TASK TO COMPLETE: Retype all of the entries below line for line, changing no character.

STORED ROWS:
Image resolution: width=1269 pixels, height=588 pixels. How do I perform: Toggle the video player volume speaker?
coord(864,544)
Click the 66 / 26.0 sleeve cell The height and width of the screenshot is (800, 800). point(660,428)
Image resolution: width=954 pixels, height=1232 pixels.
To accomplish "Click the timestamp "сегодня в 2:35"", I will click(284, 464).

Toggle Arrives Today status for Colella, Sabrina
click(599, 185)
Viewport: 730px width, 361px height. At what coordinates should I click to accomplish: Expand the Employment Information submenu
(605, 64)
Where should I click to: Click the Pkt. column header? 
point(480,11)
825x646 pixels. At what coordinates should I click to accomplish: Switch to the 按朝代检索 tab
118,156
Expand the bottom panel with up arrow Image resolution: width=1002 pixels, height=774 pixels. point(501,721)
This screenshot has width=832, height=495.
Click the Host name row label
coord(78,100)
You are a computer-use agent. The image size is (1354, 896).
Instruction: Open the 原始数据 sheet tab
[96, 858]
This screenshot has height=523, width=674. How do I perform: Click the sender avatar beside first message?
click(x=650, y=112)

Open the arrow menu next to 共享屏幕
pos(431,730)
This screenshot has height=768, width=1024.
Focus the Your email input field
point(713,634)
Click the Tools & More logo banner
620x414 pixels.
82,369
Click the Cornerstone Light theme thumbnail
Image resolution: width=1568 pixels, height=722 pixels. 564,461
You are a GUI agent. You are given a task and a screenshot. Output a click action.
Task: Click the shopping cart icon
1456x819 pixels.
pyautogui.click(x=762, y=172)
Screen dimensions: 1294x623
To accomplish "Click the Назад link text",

FINISHED TASK:
Image resolution: width=1269 pixels, height=588 pixels. How do I perform: Toggle the video player volume speaker?
coord(864,544)
Click the 66 / 26.0 sleeve cell The height and width of the screenshot is (800, 800). point(660,428)
Image resolution: width=954 pixels, height=1232 pixels.
To accomplish "Click the timestamp "сегодня в 2:35"", I will click(284, 464).

Toggle Arrives Today status for Colella, Sabrina
click(599, 185)
Viewport: 730px width, 361px height. At what coordinates should I click to accomplish: Expand the Employment Information submenu
(605, 64)
Where should I click to: Click the Pkt. column header? 
point(480,11)
825x646 pixels. At what coordinates should I click to accomplish: Switch to the 按朝代检索 tab
118,156
Expand the bottom panel with up arrow Image resolution: width=1002 pixels, height=774 pixels. point(501,721)
This screenshot has width=832, height=495.
Click the Host name row label
coord(78,100)
You are a computer-use agent. The image size is (1354, 896).
Instruction: Open the 原始数据 sheet tab
[96, 858]
This screenshot has height=523, width=674. How do I perform: Click the sender avatar beside first message?
click(x=650, y=112)

Open the arrow menu next to 共享屏幕
pos(431,730)
This screenshot has height=768, width=1024.
Focus the Your email input field
point(713,634)
Click the Tools & More logo banner
620x414 pixels.
82,369
Click the Cornerstone Light theme thumbnail
Image resolution: width=1568 pixels, height=722 pixels. 564,461
You are a GUI agent. You are given a task and a screenshot. Output a click action.
Task: Click the shopping cart icon
1456x819 pixels.
pyautogui.click(x=762, y=172)
Screen dimensions: 1294x623
To accomplish "Click the Назад link text",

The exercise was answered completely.